Figure 2.

Dysregulation of alternative splicing sustains EGFR/EGFRvIII signaling and metabolism reprogramming in brain tumors. Stimulation of EGFR, and/or expression of the constitutive active EGFRvIII isoform, activates MYC-dependent expression of hnRNP proteins promoting alternative splicing of PKM2 and ΔMAX isoforms. High level of PKM2 and ΔMAX ensures high glycolytic flux and expression of GLUT1, GLUT3, PDK1 and HK2 genes, respectively, sustaining glucose-dependent cell proliferation. Concurrently, CD44s expression and PTBP1-mediated splicing of ANXA7-I2 isoform amplifies EGFR signaling by reducing lysosomal degradation of activated receptor.
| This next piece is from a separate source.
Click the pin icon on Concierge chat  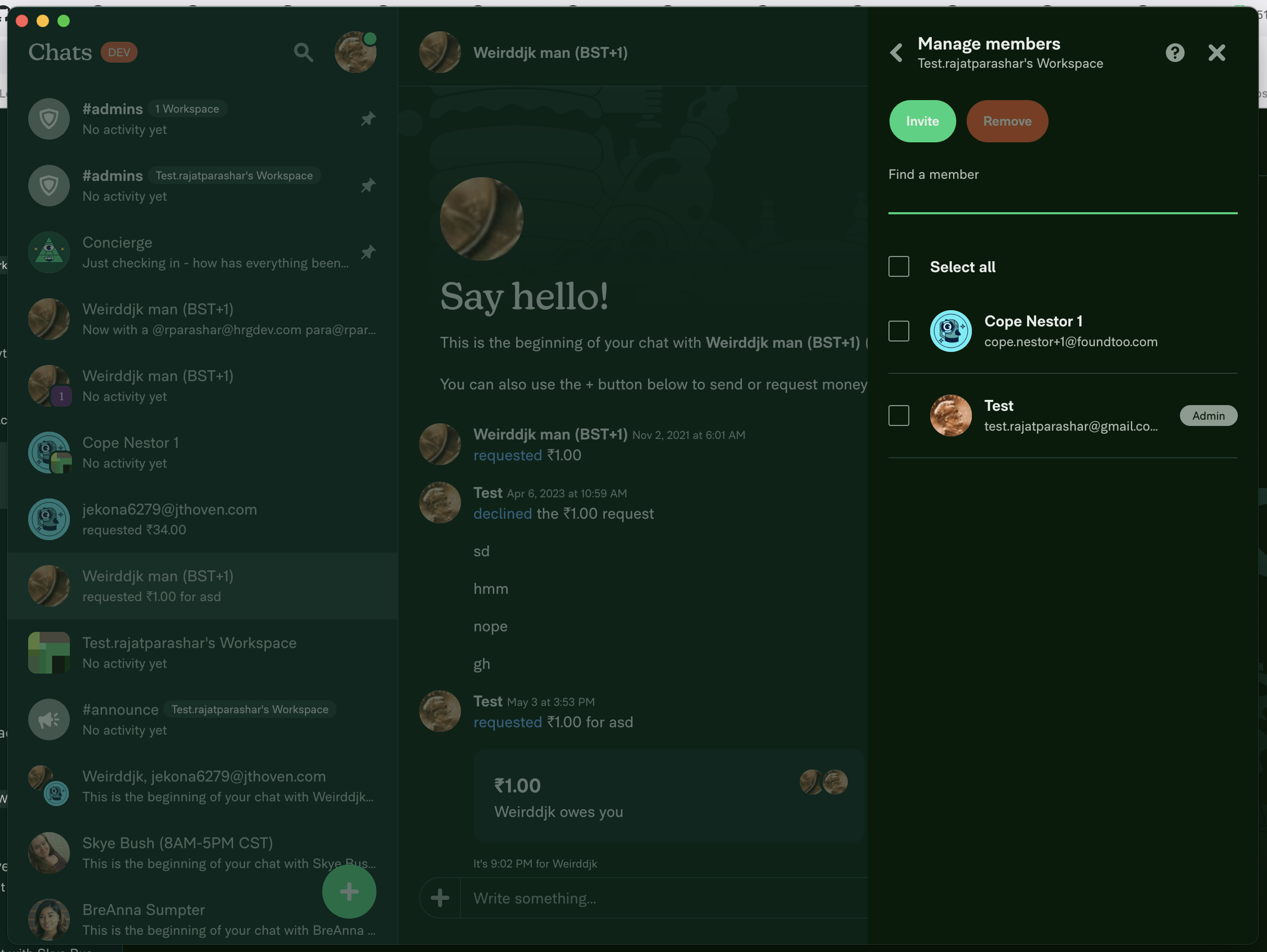coord(368,252)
EGFR: epidermal growth factor receptor; EGFRvIII: epidermal growth factor receptor variant III; EGF: epidermal growth factor; hnRNPA1: heterogeneous nuclear ribonucleoprotein A1; hnRNPA2: heterogeneous nuclear ribonucleoprotein A2; PTBP1: Polypyrimidine tract-binding protein 1; SRSF3: serine and arginine rich splicing factor 3; PKM: pyruvate kinase; PKM2: pyruvate kinase isozymes M2; GLUT1: glucose transporter 1; GLUT3: glucose transporter 3; PEP: phosphoenolpyruvate; ANXA7: annexin A7; ANXA7-I2: annexin A7 isoform 2; PDK1: pyruvate Dehydrogenase Kinase 1; LDHA: lactate dehydrogenase A; HK2: hexokinase 2. MAX: myc-associated factor X; ΔMAX: delta myc-associated factor X.